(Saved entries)
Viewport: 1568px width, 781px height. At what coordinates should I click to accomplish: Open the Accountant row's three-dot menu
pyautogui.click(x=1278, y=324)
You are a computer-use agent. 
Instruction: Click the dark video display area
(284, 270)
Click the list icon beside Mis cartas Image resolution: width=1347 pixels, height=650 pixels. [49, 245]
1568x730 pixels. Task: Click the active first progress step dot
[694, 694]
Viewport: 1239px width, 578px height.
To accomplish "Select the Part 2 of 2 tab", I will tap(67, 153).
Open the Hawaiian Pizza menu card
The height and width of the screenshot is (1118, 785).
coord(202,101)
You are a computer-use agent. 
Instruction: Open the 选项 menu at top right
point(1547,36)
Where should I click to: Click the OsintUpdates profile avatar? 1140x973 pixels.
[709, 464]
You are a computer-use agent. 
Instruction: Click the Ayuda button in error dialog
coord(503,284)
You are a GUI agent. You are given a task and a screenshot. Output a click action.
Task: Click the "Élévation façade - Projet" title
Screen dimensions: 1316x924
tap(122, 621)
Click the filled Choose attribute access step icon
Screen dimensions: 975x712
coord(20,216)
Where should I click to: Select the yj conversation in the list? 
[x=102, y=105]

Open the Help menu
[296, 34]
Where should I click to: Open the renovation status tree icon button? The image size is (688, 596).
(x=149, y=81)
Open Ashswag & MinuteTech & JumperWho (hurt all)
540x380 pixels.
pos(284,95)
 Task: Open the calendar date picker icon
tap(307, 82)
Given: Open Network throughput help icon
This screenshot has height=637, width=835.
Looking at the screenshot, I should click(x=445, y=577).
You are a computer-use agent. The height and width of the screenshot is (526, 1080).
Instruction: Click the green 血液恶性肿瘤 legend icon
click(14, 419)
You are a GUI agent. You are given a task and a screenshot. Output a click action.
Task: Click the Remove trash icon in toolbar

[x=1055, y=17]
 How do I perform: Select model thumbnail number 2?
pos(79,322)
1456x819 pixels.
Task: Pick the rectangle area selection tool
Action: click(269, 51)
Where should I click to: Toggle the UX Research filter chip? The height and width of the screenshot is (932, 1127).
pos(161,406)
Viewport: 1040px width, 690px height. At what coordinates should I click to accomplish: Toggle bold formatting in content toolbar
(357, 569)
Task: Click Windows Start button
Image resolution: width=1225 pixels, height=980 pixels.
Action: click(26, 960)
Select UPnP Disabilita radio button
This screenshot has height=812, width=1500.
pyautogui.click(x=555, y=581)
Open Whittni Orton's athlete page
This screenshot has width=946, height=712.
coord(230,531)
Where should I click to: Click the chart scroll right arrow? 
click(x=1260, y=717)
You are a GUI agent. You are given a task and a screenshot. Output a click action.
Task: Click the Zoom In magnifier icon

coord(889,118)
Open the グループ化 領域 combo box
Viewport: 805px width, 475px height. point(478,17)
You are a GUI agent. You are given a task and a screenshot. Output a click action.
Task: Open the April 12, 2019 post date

__Problem statement__
What you give back should be only the lines of the records above, starting at the line with "Instruction: Click the dark" and ending at the line with "Viewport: 1239px width, 578px height.", restated word for word.

__Solution to the problem__
Instruction: Click the dark video display area
(284, 270)
Click the list icon beside Mis cartas Image resolution: width=1347 pixels, height=650 pixels. [49, 245]
1568x730 pixels. Task: Click the active first progress step dot
[694, 694]
Viewport: 1239px width, 578px height.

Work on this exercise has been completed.